_Aim of the task_
In the data below, from the start through the line containing "Image resolution: width=1058", switch "pixels" to "px" and write those lines out again with nothing else changed.

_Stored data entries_
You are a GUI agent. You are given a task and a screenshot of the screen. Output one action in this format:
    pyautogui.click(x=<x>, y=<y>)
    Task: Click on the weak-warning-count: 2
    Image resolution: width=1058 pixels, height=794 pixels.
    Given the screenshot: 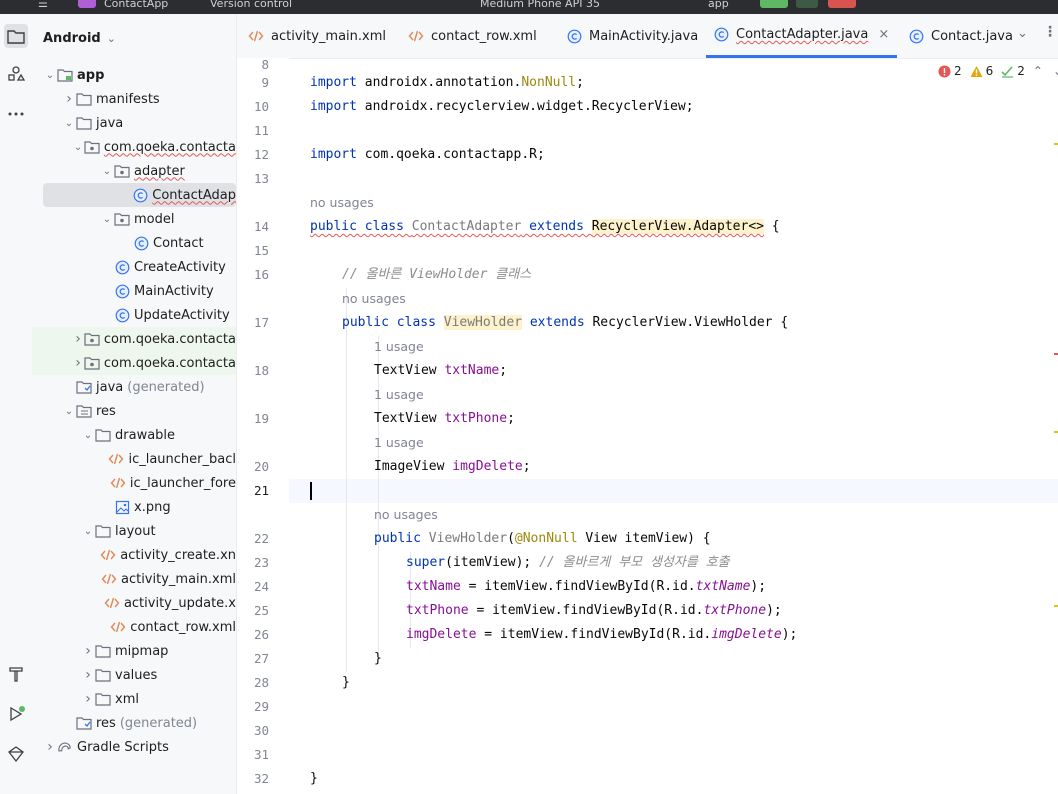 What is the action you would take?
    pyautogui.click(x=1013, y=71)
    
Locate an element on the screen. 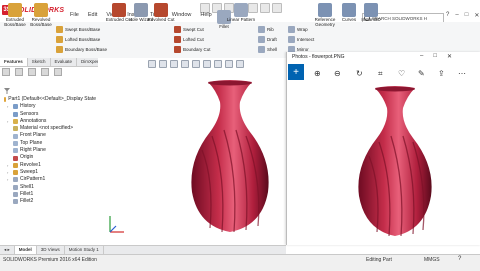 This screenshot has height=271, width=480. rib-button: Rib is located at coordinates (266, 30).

_Response_
You are a GUI agent. You are given a task and a screenshot of the screen. Output one action in this format:
    pyautogui.click(x=<x>, y=<y>)
    Task: Click on the weak-warning-count: 2
    Image resolution: width=1058 px, height=794 px.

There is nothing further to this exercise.